The Scheduled Caste (S.C.) and Scheduled Tribe (S.T.) populations that are involved in agriculture in these districts are significant. About 3.69 lakh Dalits and tribal people in Dharmapuri district share among themselves about 20,000 hectares of medium and small holdings, while in Tiruvannamalai, six lakh of their combined population hold 50,000 hectares of medium and small holdings. Kancheepuram’s Dalit population, 47 per cent of whom are engaged in agriculture, owns 39,870 hectares. Uthiramerur in the district, from where large tracts of land are being annexed, has a strong Dalit population of 32.6 per cent. Salem district’s 15.5 per cent Dalits and 3.5 per cent tribal people share 34,134 small and medium holdings among them. The farmers here depend on wells and borewells for irrigation and other purposes.
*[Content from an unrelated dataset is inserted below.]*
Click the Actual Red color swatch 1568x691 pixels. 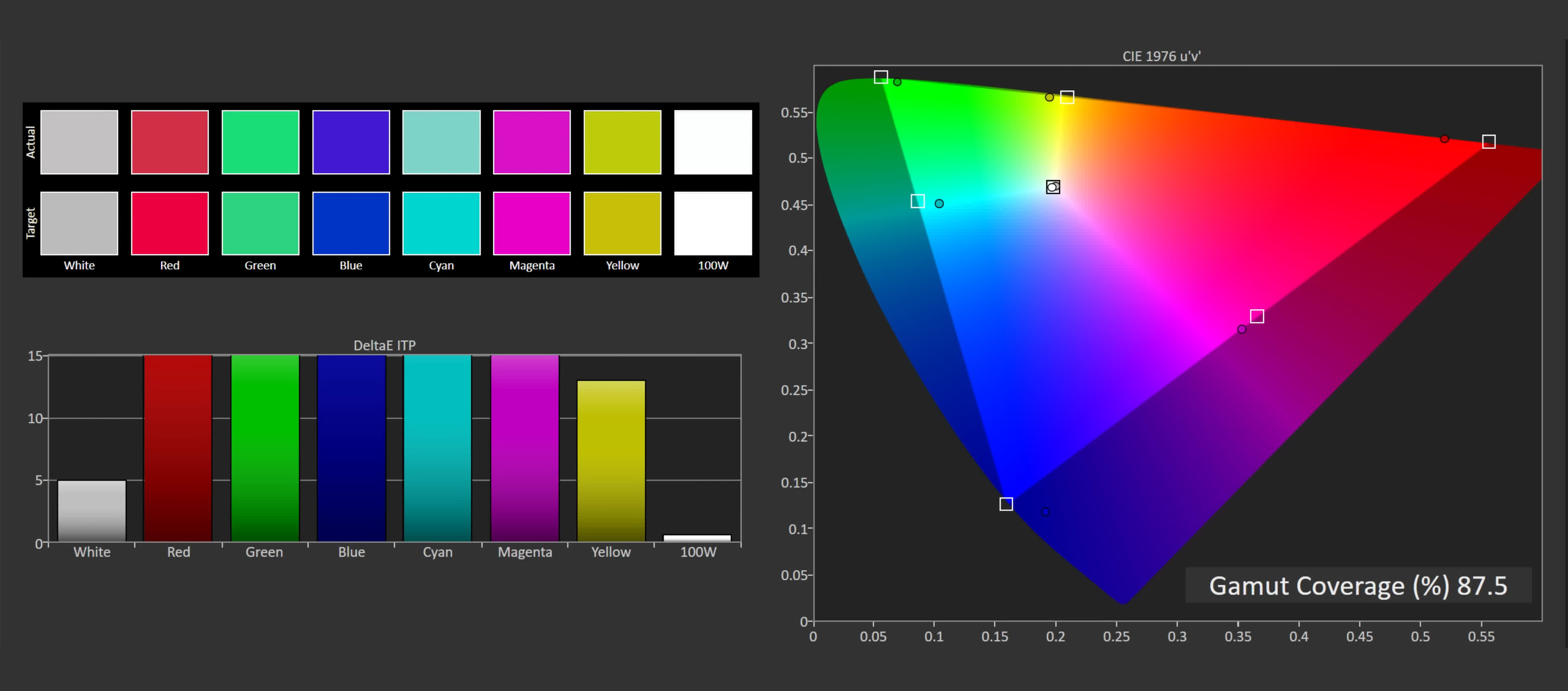click(170, 142)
Nearly 75 per cent of the women in the rural pockets depend on farm and farm-related work for sustenance. Very few pockets receive river and dam water. A total of 1.85 lakh wells, both bore and tube, irrigate 1.42 lakh ha of land in Tiruvannamalai district alone, while in Kancheepuram, some 64,000 wells irrigate 42,000 ha. Salem has 1.13 lakh wells that irrigate 94,000 hectares of land. Dharmapuri, mainly a hill region, has fewer wells in comparison, with 30 per cent of the population in the district engaged in agriculture and related work. Borewell irrigation is unique for Salem where tapioca is grown on 7,326 ha, besides high-yielding coconut crop that produces 558 tonnes a year, the highest after Pollachi.

Tiruvannamalai district is the worst hit by the proposed project. The road will cut through Vandavasi, Chengam, Polur and Tiruvannamalai blocks, lapping up vast tracts of land. In 2006, the Union Ministry of Panchayati Raj declared the district as one of the most backward districts in the country and allocated special funds for its overall development.
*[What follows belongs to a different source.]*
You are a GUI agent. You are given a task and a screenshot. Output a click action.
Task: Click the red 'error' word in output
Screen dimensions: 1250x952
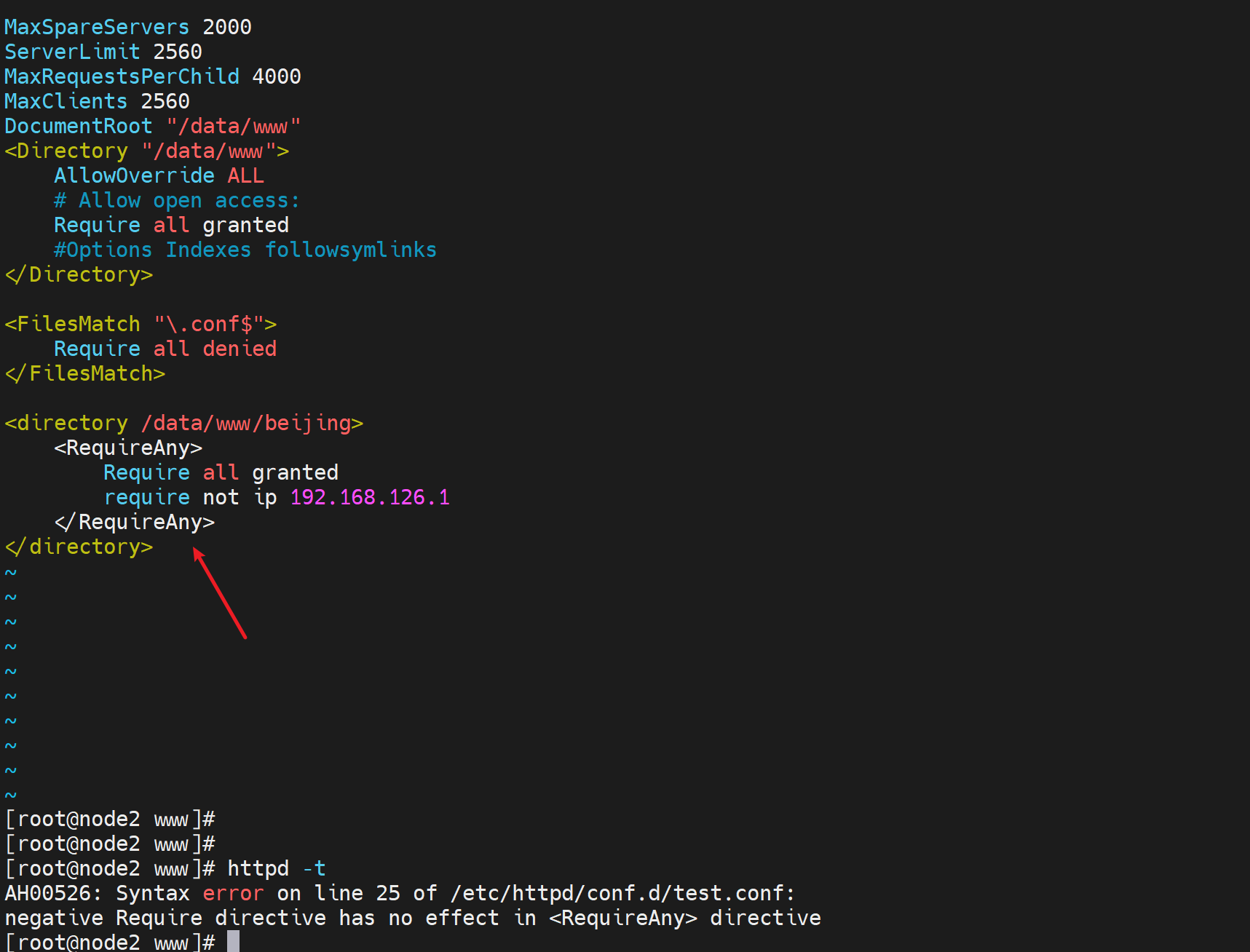233,893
A decade or so later, the district stands second in rice production after the Cauvery delta in the State. Government-run regulated markets recorded the arrival of 2,74,411 tonnes of paddy from 1.05 lakh hectares in 2017. Groundnut, pulses, millets and sugar cane are the other major crops of the district. It is the second largest producer of milk—2.43 lakh litres a day in the State. Almost half of the district population is engaged in agriculture and related works—21.42 per cent are engaged in agriculture and 28.37 per cent are agricultural labourers. Nearly 70 per cent of the population, Vanniyars and Dalits, lives in rural pockets. This profile is more or less similar for other districts too.

As Prof. S. Janakarajan, president of the South Asia Consortium for Interdisciplinary Water Resources Studes, pointed out, land is the basic source of livelihood in Tamil Nadu. “It gives them food security, livelihood security and psychological security. How can one attach economic value to one’s livelihood needs, livelihood and psychological security? Therefore, even if economic compensation is given to the affected farmers, they will be psychologically very upset since for generations their dependence on agriculture is intensified and tied,” he said.
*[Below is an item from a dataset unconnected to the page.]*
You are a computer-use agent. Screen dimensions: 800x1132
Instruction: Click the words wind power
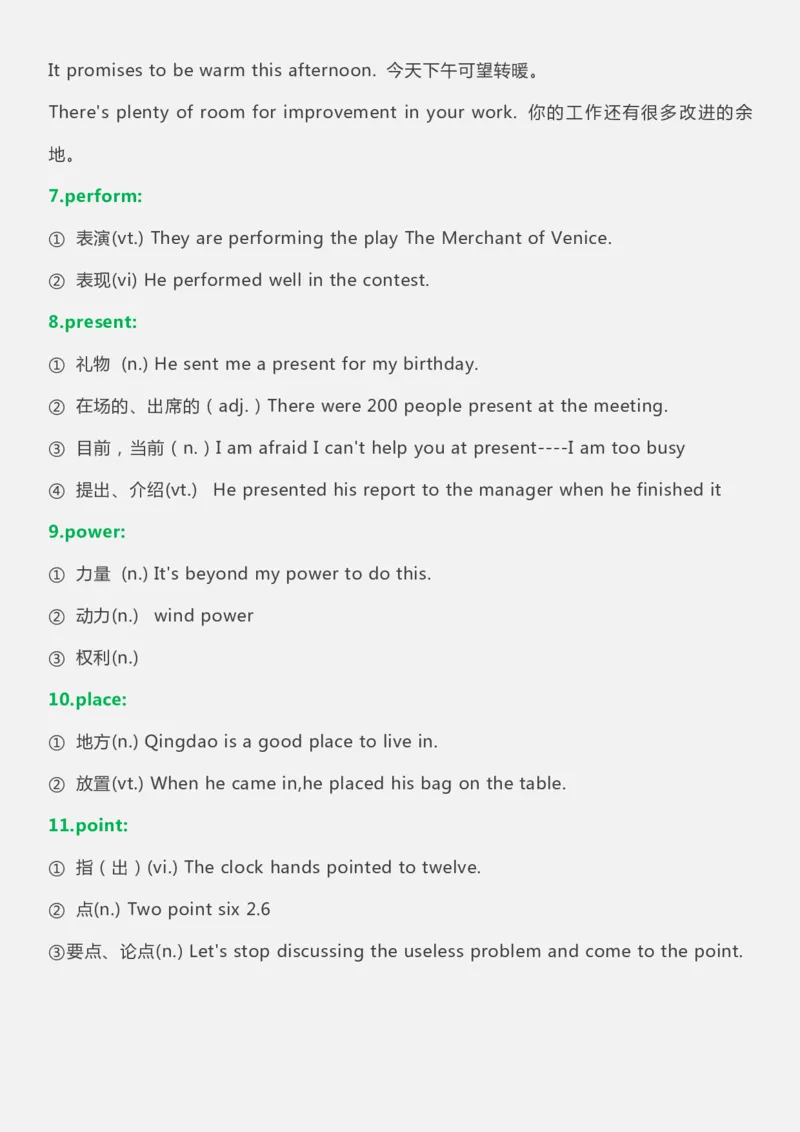pos(204,616)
He added: “Do not forget that in Tamil Nadu over 80 per cent of holdings are small, marginal and poor. In most of the cases, farmers protect and prepare their lands with all kinds of soil nutrients. They groomed the land spread over generations. Who is going to pay for it? Their attachments to land can never be reduced to economic compensation. The affected are least respected.”

The project would also affect women who contribute to the agricultural economy of the five districts. Nearly 75 per cent of the women in these predominantly rural pockets depend on farm and farm-related works to sustain their income.